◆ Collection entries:
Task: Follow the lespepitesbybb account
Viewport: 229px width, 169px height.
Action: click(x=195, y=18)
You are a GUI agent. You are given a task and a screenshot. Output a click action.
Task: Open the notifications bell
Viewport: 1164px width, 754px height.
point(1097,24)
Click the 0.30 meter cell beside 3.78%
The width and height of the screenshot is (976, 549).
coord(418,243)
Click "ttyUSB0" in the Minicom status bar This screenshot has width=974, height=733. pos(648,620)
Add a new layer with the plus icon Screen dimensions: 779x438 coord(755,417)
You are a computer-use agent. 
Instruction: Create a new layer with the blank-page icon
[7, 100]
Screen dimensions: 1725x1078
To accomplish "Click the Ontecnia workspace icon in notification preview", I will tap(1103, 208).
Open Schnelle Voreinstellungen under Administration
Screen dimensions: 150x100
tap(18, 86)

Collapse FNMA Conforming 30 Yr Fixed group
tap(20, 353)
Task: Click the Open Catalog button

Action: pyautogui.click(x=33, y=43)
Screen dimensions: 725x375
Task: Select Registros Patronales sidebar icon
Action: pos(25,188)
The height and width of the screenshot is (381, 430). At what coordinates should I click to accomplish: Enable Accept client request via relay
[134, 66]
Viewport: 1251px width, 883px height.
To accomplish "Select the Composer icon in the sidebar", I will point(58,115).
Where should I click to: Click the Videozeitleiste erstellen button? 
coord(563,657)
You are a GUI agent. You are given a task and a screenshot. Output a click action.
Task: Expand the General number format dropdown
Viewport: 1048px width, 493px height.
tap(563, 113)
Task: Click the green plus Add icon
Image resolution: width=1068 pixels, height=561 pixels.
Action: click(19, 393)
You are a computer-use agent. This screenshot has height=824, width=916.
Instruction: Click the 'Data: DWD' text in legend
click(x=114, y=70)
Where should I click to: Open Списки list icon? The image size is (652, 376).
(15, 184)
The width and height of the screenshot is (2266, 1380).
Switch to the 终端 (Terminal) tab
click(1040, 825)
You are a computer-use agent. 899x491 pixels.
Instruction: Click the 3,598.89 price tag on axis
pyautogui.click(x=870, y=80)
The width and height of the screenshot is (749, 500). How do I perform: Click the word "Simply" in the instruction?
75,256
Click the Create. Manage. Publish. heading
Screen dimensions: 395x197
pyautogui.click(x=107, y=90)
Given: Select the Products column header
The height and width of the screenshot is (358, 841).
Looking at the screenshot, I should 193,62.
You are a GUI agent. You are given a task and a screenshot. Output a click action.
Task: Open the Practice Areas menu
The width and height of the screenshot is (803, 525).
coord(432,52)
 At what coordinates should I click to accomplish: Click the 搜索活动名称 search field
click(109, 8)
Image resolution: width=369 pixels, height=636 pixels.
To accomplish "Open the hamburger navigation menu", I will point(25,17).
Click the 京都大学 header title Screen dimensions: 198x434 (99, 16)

◆ WRITTEN PROBLEM:
Copy all of the data above, line for line, with no changes.

◆ FINISHED TASK:
Task: Follow the lespepitesbybb account
Viewport: 229px width, 169px height.
Action: click(x=195, y=18)
You are a GUI agent. You are given a task and a screenshot. Output a click action.
Task: Open the notifications bell
Viewport: 1164px width, 754px height.
point(1097,24)
Click the 0.30 meter cell beside 3.78%
The width and height of the screenshot is (976, 549).
coord(418,243)
Click "ttyUSB0" in the Minicom status bar This screenshot has width=974, height=733. pos(648,620)
Add a new layer with the plus icon Screen dimensions: 779x438 coord(755,417)
You are a computer-use agent. 
Instruction: Create a new layer with the blank-page icon
[7, 100]
Screen dimensions: 1725x1078
To accomplish "Click the Ontecnia workspace icon in notification preview", I will tap(1103, 208).
Open Schnelle Voreinstellungen under Administration
Screen dimensions: 150x100
tap(18, 86)

Collapse FNMA Conforming 30 Yr Fixed group
tap(20, 353)
Task: Click the Open Catalog button

Action: pyautogui.click(x=33, y=43)
Screen dimensions: 725x375
Task: Select Registros Patronales sidebar icon
Action: pos(25,188)
The height and width of the screenshot is (381, 430). At what coordinates should I click to accomplish: Enable Accept client request via relay
[134, 66]
Viewport: 1251px width, 883px height.
To accomplish "Select the Composer icon in the sidebar", I will point(58,115).
Where should I click to: Click the Videozeitleiste erstellen button? 
coord(563,657)
You are a GUI agent. You are given a task and a screenshot. Output a click action.
Task: Expand the General number format dropdown
Viewport: 1048px width, 493px height.
tap(563, 113)
Task: Click the green plus Add icon
Image resolution: width=1068 pixels, height=561 pixels.
Action: click(19, 393)
You are a computer-use agent. This screenshot has height=824, width=916.
Instruction: Click the 'Data: DWD' text in legend
click(x=114, y=70)
Where should I click to: Open Списки list icon? The image size is (652, 376).
(15, 184)
The width and height of the screenshot is (2266, 1380).
Switch to the 终端 (Terminal) tab
click(1040, 825)
You are a computer-use agent. 899x491 pixels.
Instruction: Click the 3,598.89 price tag on axis
pyautogui.click(x=870, y=80)
The width and height of the screenshot is (749, 500). How do I perform: Click the word "Simply" in the instruction?
75,256
Click the Create. Manage. Publish. heading
Screen dimensions: 395x197
pyautogui.click(x=107, y=90)
Given: Select the Products column header
The height and width of the screenshot is (358, 841).
Looking at the screenshot, I should 193,62.
You are a GUI agent. You are given a task and a screenshot. Output a click action.
Task: Open the Practice Areas menu
The width and height of the screenshot is (803, 525).
coord(432,52)
 At what coordinates should I click to accomplish: Click the 搜索活动名称 search field
click(109, 8)
Image resolution: width=369 pixels, height=636 pixels.
To accomplish "Open the hamburger navigation menu", I will point(25,17).
Click the 京都大学 header title Screen dimensions: 198x434 (99, 16)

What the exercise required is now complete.